W. Germany nudges Namibia toward Rhodesian example

April 4, 1980

In the period of stocktaking after Rhodesia's peaceful transition to black rule, West Germany is doing everything it can to help the Rhodesian example rub off on neighboring Namibia.

West Germany's interest in this stems from Namibia's (South-West Africa's) history as a 19th-century German colony, from the number of ethnic Germans still living in Namibia, and from a longstanding conviction of the virtues of black identity and nonalignment on the part of the coalition liberals and Social Democrats.

This interest makes Africa the one area of foreign policy in which West Germany sticks its neck out a bit more than elsewhere. In other regions of the world -- not counting East Germany, which is considered "intra-German" rather than "foreign" policy -- West Germany wraps its economic and growing political leadership in a cloak of European cooperation. In Africa it is willing to take initiatives on its own as well as in tandem with the United States, Britain, France, and Canada.

So far the impact of the Rhodesia's transition on Namibia has been twofold, according to West German diplomats. It has suggested to the black South West African People's Organization (SWAPO) that it can trust free elections to bring it to power. At the same time it has made whites in Namibia and South Africa more alarmed about their own future.

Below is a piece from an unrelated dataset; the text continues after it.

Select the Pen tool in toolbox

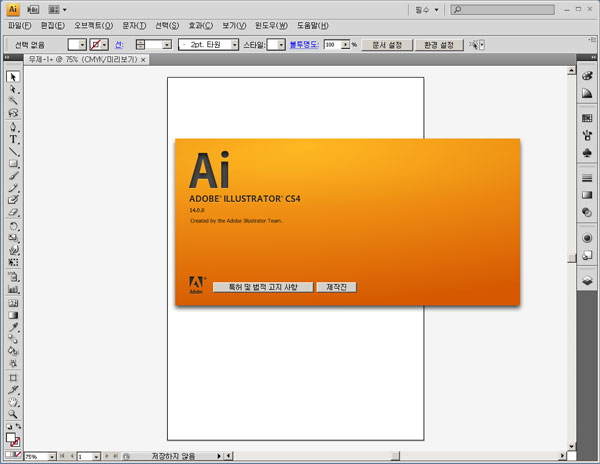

How these new perceptions will sort themselves out should be seen in the current negotiations. As thing stand now, South Africa, which controls Namibia, and SWAPO are discussing (through the group of five intermediaries) establishment of a cease-fire zone 50 kilometers oneither side of the Namibia-Angola and Namibia-Zambia borders prior to any new political arrangements.

The group of five, representing the UN (France, West Germany, Britain, the United States, and Canada) does not recognize any South African right to continue to hold and administer South-West Africa, but it is trying to work out a peaceful shift of government.

The ethnic German community in Namibia does not participate in these negotiations but has been a social leader since desegregating its academic high school some years ago.

In Rhodesia, West Germany's bilateral relations with Prime Minister Robert Mugabe are already off to a good start.

West Germany, at the urging of Free Democratic (liberal) Foreign Minister Hans-Dietrich Genscher, funded a program to train 1,000 black African refugees back in 1977.

Under this modest but pertinent project, 500 have been receiving vocational training in Africa and 500 have entered West Germany's regular trade apprenticeship program.

As it happens, 280 out of 350 Rhodesians who came to West Germany under the project came on recommendation of Mr. Mugabe, then a guerrilla leader. Mugabe apprentices impressed the Germans with their motivation and diligence -- and the Mugabe people appreciate the early recognition of legitimacy. (They don't appreciate earlier government impounding of funds raised by a West German Maoist group to buy weapons for Mugabe guerrillas, but this is past history.)

Elsewhere in black Africa, West Germany is playing a quiet but important role by virtue of trade and foreign aid. It is either the first or second largest trading partner of virtually every black African state (with first place going to the former colonial power where West Germany is second). And West German economic assistance to every black African country except (so far) Mozambique and Angola is four times all the economic assistance to black Africa by the entire Soviet bloc.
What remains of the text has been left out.